## WORK INSTRUCTION
Your answer should be the exact lines of the data below from the one containing "You are a computer-use" through the one containing "Instruction: Click the UPDF AI logo icon"; please include nothing else.

## RECORDS FOR THE EXERCISE
——

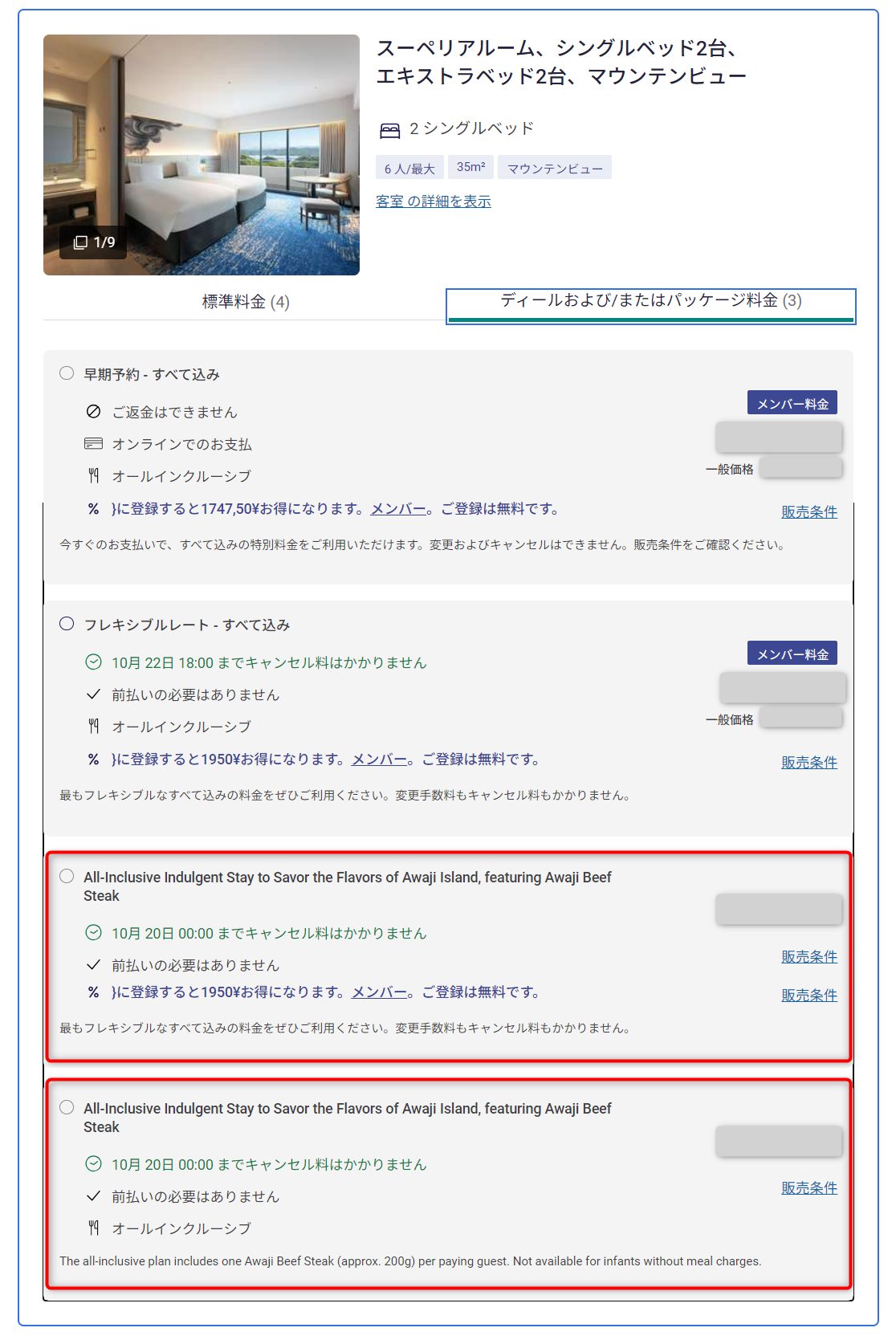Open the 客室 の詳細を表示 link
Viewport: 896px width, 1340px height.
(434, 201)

——

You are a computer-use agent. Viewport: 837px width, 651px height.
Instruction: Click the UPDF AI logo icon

——

## OUTPUT FOR THIS TASK
You are a computer-use agent. Viewport: 837px width, 651px height.
Instruction: Click the UPDF AI logo icon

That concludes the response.